Twitter matters

by | Dec 29, 2014 | Campaigns, Editor's Blog, Social Media Rankings | 2 comments

I’m back after taking a week to spend time with family instead of focusing obsessively on politics. I hope everyone is enjoying a happy holiday season.

Last week, a group called Verifeed released a report saying that Republicans won the twitter war in North Carolina and helped push Thom Tillis over the top. Gary Pearce called BS. So did WRAL’s Mark Binker. I have a different take.

Verifeed may have overstated the influence of twitter on the race, but people are getting their information in different ways than they have in the past and twitter is part of that equation. Information from social media is more conversational and, in some ways, more subtle. Political people are used to watching powerful TV ads shift public opinion in a few short days. That may still work for people watching television, but fewer and fewer people get their entertainment or information from real time television.

While watching Stephen Colbert’s final show, I got frustrated with the length on commercials and realized that I haven’t watched a show in real time in a very long time. I watch a lot of netflix, a fair number of premium channels and some taped programs, but I don’t watch commercials. In fact, I can’t remember seeing a political ad during the election that I didn’t watch on my computer.

I don’t think I’m an exception. My 25 year old daughter consumes almost all of her media on a phone or pad. My parents are some of the last people I know who watch TV in real time. And that’s who the ads are reaching–older voters.

Like Gary, the people in my twitter feed all knew who they are going to vote for. But I don’t follow Katy Perry, Justin Bieber, Taylor Swift or almost any of the other 50 most followed people on twitter. Those folks all have tens of millions of followers and I bet a bunch of those followers don’t watch television but do vote. The challenge for political campaigns going forward is to figure out how to reach them. Better understanding social media and how information is shared will be key to winning in the future.


  1. larry

    Maybe a good in depth look at Verifeed web page might enlighten. I have found that social media is mostly hyped by those who are either deeply involved in the business of social media or directly benefit from its use. Verifeed fits the profile. I suppose the question is or was: Was the Tillis campaign a Verifeed customer? Or is Verifeed simply trolling NC pols for business. My gut says it is or could be both. Twitter is a great forum for like minded people or people with the same interest or agendas but does it really “move” votes? I doubt it.

  2. Pete Kaliner

    I agree with Mr. Mills’ assessment here – Verifeed might have overstated it a bit, but it’s very important to understand the dynamic that Twitter plays on campaigns. I believe the biggest impact is the influence Twitter (as a platform) has on news story identification and selection. Reporters are always on the hunt for story ideas to pitch to their editors & managers.

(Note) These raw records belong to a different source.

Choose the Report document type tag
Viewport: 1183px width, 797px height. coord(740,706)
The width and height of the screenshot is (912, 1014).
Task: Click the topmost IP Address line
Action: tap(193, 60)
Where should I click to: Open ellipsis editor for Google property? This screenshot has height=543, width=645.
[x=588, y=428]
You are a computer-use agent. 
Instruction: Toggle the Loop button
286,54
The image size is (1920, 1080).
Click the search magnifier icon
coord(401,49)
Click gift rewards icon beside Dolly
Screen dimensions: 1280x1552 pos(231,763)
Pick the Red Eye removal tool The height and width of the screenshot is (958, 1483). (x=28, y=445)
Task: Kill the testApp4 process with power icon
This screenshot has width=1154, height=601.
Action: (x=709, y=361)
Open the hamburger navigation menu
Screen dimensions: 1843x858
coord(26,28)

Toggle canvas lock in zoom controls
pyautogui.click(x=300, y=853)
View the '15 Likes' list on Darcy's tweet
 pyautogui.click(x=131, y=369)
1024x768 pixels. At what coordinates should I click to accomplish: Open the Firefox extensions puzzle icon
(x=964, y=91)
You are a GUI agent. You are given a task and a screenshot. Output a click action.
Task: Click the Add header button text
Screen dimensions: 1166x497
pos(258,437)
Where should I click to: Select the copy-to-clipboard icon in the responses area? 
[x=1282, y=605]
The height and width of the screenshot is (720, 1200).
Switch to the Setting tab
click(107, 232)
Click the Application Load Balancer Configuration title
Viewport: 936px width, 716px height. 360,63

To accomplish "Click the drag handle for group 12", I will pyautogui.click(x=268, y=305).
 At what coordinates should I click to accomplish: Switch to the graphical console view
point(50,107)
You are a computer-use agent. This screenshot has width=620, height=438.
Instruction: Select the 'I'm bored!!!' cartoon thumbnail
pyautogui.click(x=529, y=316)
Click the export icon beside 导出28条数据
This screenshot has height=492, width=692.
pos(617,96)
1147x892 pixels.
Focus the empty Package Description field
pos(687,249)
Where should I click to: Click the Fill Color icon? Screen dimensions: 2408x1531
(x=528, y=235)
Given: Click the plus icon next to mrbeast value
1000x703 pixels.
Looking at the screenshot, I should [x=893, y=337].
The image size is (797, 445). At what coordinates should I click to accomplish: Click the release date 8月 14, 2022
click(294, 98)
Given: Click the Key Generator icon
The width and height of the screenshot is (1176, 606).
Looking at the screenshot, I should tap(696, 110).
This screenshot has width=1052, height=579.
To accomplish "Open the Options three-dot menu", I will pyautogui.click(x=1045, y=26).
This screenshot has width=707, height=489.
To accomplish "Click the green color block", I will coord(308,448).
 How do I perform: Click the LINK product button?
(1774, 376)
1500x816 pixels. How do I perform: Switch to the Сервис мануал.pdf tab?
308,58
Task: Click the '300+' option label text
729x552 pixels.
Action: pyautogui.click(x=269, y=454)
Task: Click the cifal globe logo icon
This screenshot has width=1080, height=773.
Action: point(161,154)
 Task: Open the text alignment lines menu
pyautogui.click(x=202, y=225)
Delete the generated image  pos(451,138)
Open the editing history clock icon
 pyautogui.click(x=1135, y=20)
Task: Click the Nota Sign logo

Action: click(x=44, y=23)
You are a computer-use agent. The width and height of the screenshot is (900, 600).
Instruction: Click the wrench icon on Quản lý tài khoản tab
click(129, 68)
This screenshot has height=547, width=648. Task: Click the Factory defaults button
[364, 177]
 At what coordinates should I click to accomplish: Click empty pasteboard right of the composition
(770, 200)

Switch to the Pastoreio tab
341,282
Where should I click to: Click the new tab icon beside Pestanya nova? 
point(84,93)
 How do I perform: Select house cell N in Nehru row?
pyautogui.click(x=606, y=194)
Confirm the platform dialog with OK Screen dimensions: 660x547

    Most reporters – especially political reporters – rely heavily on their Twitter feed. It’s become a personal wire service – where reporters can filter newsmakers, operatives, PR flacks, and politicians into specific lists. You can really see the “echo chamber” in full effect with this approach.

    Likewise, the hasthtags #NCSen and #NCpol provide a plethora of stories (and links) from all across the political spectrum. The proverbial “drinking from a fire hose.” The key is breaking through the clutter… and this is where the Verifeed analysis shows Twitter’s influence. When stories get a lot of attention, they tend to break through. The perfect example was Hagan’s skipped ISIS briefing.

    The Washington Free Beacon did the story, but no other media outlet in NC would touch it. However, it got pushed for weeks via social media, and eventually prompted a question from a reporter after the second debate. The greater the push on social media, the greater chance a reporter sees the story and follows up.